## Task instructions:
When a line of the material has the word "computer" in it, copy that line.

## Data provided:

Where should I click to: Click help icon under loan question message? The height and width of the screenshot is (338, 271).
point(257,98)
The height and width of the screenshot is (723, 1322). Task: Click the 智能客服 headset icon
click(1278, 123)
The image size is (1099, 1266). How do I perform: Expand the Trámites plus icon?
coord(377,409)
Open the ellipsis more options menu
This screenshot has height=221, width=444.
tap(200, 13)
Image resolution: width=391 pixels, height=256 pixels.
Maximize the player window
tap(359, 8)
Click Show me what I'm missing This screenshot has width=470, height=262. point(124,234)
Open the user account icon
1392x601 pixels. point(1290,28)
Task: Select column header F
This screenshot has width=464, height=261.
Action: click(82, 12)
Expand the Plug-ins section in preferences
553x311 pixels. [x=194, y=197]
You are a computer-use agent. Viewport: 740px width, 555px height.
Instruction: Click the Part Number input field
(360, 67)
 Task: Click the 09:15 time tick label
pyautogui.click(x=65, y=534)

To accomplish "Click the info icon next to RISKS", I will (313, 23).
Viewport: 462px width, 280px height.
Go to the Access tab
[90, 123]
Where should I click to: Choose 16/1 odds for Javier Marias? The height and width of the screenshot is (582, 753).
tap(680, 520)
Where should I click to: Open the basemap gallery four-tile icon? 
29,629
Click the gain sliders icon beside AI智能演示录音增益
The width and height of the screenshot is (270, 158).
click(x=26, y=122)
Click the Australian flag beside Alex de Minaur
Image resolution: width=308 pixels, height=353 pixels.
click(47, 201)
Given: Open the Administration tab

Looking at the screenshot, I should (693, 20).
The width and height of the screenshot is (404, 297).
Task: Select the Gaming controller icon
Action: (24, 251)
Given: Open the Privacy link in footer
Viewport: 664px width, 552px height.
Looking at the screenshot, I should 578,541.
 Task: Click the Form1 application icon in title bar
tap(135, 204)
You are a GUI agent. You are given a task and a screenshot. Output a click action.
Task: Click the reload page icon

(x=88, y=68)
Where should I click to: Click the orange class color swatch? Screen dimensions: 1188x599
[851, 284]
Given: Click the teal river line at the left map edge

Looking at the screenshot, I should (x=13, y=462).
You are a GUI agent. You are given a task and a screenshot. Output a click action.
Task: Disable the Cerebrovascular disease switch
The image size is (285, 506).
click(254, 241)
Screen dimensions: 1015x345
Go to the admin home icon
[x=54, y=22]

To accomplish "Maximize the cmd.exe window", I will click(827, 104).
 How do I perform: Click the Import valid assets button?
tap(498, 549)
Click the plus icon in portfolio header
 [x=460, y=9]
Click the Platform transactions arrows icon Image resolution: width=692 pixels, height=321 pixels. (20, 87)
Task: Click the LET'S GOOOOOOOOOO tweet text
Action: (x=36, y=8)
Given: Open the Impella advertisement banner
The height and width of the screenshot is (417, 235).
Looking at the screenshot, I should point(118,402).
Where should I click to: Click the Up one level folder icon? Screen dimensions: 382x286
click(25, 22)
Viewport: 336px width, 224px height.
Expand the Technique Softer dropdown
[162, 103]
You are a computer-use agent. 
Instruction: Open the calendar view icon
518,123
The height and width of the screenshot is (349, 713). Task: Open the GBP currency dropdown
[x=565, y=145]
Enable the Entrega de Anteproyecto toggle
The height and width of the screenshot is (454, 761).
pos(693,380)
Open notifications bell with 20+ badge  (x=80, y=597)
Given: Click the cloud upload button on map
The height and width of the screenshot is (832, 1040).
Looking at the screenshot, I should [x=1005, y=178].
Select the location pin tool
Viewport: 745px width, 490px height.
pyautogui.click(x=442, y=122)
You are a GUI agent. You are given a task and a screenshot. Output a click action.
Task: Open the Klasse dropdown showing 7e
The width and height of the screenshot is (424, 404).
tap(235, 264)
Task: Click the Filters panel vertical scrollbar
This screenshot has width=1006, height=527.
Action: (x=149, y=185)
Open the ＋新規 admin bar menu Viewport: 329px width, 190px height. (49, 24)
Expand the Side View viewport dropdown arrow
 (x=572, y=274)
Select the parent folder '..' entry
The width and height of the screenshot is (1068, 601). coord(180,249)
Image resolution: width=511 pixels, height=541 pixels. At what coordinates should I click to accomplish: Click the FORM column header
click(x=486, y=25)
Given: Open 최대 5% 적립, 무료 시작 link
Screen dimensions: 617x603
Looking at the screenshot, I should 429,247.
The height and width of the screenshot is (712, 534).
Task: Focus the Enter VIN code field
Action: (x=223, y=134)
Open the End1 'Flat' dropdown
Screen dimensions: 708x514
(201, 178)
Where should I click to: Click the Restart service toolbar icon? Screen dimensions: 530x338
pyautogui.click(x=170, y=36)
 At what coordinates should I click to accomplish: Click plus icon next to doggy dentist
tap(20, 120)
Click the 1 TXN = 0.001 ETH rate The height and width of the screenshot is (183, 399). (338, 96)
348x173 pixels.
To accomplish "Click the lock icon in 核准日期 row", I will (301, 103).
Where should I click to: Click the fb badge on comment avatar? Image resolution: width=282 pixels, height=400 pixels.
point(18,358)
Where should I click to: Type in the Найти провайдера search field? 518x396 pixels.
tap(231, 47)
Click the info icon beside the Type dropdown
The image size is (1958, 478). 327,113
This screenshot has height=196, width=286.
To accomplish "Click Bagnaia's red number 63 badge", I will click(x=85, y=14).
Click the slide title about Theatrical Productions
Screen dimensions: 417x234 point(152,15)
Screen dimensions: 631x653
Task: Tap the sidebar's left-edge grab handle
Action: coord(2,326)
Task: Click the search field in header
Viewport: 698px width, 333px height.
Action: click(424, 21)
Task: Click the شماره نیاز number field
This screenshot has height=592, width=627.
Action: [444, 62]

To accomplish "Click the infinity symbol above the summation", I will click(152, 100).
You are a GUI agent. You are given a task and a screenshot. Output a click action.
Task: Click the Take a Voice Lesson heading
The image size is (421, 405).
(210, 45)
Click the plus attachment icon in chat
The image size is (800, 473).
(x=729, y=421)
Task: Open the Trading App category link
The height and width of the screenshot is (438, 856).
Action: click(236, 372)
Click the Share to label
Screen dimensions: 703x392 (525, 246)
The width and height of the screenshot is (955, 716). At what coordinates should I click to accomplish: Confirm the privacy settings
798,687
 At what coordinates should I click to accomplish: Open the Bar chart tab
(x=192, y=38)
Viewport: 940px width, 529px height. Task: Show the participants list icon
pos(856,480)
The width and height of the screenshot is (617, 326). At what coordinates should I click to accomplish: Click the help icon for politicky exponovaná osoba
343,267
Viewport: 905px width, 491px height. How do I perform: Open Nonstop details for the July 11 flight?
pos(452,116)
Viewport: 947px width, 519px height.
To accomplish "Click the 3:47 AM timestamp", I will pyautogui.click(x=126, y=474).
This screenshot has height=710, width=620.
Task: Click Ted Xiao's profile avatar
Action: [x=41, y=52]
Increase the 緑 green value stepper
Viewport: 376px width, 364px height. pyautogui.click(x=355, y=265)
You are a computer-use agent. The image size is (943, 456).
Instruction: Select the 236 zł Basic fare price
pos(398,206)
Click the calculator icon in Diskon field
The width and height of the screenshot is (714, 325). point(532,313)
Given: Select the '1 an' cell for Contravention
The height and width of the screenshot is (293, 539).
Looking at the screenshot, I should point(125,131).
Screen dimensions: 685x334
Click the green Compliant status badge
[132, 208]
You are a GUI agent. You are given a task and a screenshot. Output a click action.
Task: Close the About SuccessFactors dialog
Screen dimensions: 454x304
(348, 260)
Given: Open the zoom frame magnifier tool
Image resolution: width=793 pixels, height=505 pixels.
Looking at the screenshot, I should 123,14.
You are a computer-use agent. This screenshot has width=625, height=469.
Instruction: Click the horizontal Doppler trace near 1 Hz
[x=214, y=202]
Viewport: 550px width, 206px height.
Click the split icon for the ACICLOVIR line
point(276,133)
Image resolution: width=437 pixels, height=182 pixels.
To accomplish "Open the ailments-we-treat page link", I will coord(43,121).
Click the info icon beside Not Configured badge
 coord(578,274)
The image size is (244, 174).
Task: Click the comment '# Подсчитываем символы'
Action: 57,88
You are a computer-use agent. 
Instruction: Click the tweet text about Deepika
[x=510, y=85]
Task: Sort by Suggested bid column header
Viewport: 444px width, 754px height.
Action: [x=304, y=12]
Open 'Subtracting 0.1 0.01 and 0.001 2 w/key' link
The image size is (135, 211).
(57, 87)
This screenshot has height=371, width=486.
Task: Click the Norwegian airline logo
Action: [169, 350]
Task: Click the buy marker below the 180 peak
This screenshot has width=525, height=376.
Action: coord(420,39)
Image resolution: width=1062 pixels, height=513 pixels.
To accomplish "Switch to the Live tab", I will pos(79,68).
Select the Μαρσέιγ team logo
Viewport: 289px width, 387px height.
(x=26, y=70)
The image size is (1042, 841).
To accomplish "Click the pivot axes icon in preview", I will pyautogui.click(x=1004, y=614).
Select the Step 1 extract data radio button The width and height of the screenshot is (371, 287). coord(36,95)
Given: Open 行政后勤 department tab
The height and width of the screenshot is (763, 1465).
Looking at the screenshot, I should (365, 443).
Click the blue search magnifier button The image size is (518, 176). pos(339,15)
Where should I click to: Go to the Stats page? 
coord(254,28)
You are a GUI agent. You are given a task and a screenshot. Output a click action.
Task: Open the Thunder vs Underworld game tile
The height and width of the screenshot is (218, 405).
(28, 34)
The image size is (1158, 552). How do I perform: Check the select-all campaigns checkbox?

## Task answer:
You are a computer-use agent. Viewport: 740px width, 555px height.
You are a computer-use agent. 
You are a computer-use agent. The image size is (943, 456).
You are a computer-use agent. This screenshot has width=625, height=469.
You are a computer-use agent. 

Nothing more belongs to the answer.